Required action:
Locate the line that contains "Siyah Beyaz (80, 40)" in the entries below, then repeat it and every following line through the line that contains "Nielsen’de Görev Değişikliği (48, 1989)", exactly, and no others.

START Excerpted records

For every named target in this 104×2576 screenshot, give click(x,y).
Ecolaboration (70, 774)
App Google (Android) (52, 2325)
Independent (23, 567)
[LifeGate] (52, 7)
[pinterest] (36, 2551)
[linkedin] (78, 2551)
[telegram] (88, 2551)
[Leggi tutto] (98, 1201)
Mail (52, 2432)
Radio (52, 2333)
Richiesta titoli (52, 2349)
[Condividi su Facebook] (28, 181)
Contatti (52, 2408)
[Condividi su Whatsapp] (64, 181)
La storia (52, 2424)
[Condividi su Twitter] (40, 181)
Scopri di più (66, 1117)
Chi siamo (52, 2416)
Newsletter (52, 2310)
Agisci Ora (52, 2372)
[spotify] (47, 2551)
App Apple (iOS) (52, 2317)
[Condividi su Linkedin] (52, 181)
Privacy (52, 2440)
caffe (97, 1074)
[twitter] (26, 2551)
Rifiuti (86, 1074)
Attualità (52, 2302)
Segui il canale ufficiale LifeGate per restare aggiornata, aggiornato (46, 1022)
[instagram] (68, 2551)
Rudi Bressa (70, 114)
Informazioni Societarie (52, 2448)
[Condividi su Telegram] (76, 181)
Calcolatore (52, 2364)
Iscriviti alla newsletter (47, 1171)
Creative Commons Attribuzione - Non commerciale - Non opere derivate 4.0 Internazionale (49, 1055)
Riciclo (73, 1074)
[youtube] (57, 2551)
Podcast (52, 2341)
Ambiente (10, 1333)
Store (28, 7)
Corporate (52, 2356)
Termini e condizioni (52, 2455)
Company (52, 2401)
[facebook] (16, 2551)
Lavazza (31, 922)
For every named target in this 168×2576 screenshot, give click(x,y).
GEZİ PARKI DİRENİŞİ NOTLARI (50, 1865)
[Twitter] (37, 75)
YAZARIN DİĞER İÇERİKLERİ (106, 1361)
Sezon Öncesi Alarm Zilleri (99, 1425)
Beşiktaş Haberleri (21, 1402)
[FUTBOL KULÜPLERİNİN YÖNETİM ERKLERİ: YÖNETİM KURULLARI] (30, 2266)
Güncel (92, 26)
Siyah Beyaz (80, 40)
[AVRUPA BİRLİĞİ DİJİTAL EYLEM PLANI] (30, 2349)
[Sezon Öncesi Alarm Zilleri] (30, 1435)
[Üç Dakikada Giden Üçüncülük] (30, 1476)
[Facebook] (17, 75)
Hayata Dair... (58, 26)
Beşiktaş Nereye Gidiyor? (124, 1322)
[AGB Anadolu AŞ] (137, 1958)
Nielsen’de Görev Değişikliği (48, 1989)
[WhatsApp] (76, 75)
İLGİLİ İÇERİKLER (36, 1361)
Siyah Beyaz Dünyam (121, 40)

END Excerpted records

Task result:
Siyah Beyaz (80, 40)
[AVRUPA BİRLİĞİ DİJİTAL EYLEM PLANI] (30, 2349)
[Sezon Öncesi Alarm Zilleri] (30, 1435)
[Üç Dakikada Giden Üçüncülük] (30, 1476)
[Facebook] (17, 75)
Hayata Dair... (58, 26)
Beşiktaş Nereye Gidiyor? (124, 1322)
[AGB Anadolu AŞ] (137, 1958)
Nielsen’de Görev Değişikliği (48, 1989)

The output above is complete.